Precise figures for this great Army Group are not available. But assuming, as is well known, that a British division numbers approximately 15,000 men and that at least three communications, reserve, artillery and specialist soldiers are required for every man actually in the front line, it is apparent that the total strength of Admiral Mountbatten's ground forces involved in the Burma campaigns of spring, 1945, must have amounted to about one million men from Britain and the British Empire.
"The liberation of Burma," said Admiral Mountbatten in his Order of the Day on the fall of Rangoon, "marks not only the successful accomplishment of the first stage of your advance. It will also be the springboard for further and greater victories."
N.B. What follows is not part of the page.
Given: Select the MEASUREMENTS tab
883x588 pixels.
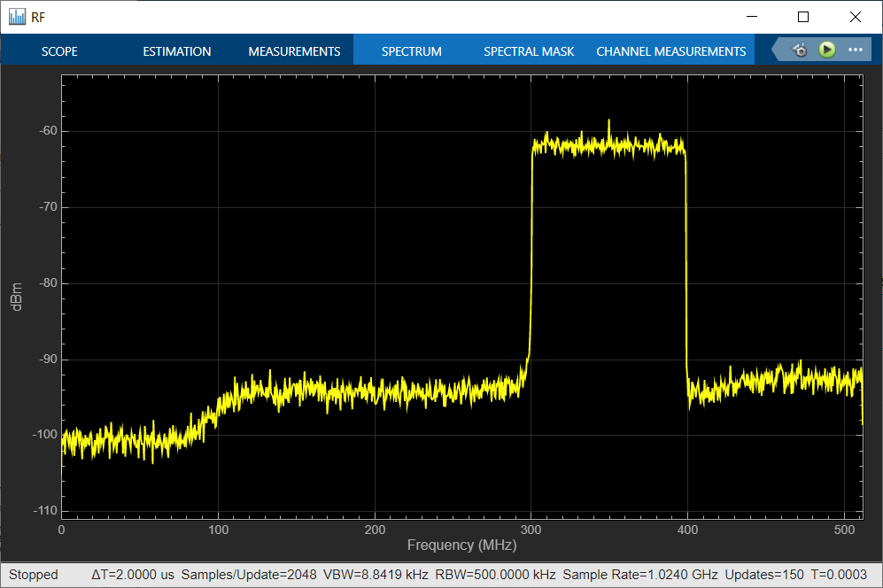Looking at the screenshot, I should tap(294, 51).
Japan's springboard for her advance on India and the Middle East has been converted into an Allied springboard for further operations against Japan and her empire. Many of the troops to whom their Supreme Commander spoke had been fighting a fanatical enemy under frightful conditions for three or four years without a break. Most of them had been down with fever, often several times. They were 10,000 miles from the homes they would not see for months or years to come. But like every one of their countrymen, they had a score to settle with the Jap. And that score could not be settled this side of Tokyo.